In 2000, Bereano lost his law license as a result of his conviction. He appealed that loss all the way to the United States Supreme Court, which considered but did not hear his appeal.

"My law license is a vital part of my being. Until I get it back," he said, "I will never feel whole."

In 2003, the State Ethics Commission decided that Bereano was earning money in forbidden ways by making contingency contracts, with incentives for specified result. In the case in point, Bereano stood to take a percentage profit on new state business he brought Mercer Ventures, a temporary staffing company.

The commission fined Bereano and suspended his lobbying license for 10 months.

Mercer remains a client, and Bereano has been fighting the suspension ever since, filing the latest motion on January 3.

Behind each of these troubles, Bereano says, is rivalry stoked with envy and malice, linking old enemies and a vengeful press.

Reporters figure as enemy agents in Bereano's recount of his battles. "Media will make a heyday out of whatever I do, making it into something it was not," he contends.

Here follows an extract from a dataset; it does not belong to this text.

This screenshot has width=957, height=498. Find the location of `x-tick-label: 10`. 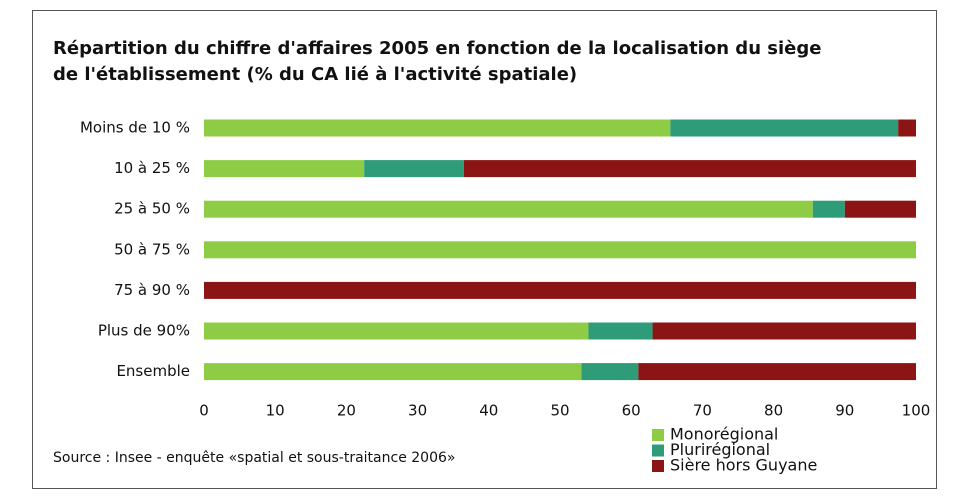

That's Bereano's explanation of how he came to make headlines over the last two years. First was the San Francisco sailing trip that lost him $80,000 a year from Comcast."

Last July, he made the news again for raising money for a college fraternity brother's successful race for the District of Columbia city council. In his fundraising letter, Bereano noted that the candidate's cousin, Maryland Del. James Proctor would be grateful.

The Washington Post story and the paper's subsequent editorial characterized the letter as inappropriate and one more chapter in the Bereano saga.

"They're all into sensationalism," he said of the reporters who keep him in the news. "They're all trying to be Woodward and Bernstein [the Washington Post reporters who brought down Richard Nixon] instead of reporting the facts."

Yet Bereano is routinely quoted as a reliable source by statehouse reporters, and in turn they chronicle not only his failings and his successes. About those stories he doesn't complain. Good and bad, he keeps his clips.

"Bruce is one of those people like a lightning rod," Hoyer said. "He keeps himself high up in the air, and there he is for all the lightning to strike."

Bereano's troubles are little as well as big. In recent days, he was talking three lawsuits - one over parking tickets.

"That's Bruce for you," said a city spokesman. "Who but he would file a lawsuit over a parking ticket?"

The problem that could have sparked a second suit went away. Lobbyists had been threatened with losing the instant-pass IDs that let them bypass security lines in state buildings.

"It was resolved through the end of this session, and I'm optimistic we'll be able to resolve it finally," said Bereano, who admits to being the lobbyist who worked out the resolution.

The third he filed in the state Court of Special Appeals. That's the one that's keeping him a working man - at least for now.

By the time the sky darkened and temperature dropped, Bruce Bereano's list of sponsors for his motorcycle helmet bill has risen to 54.

He'd be back working it again come morning.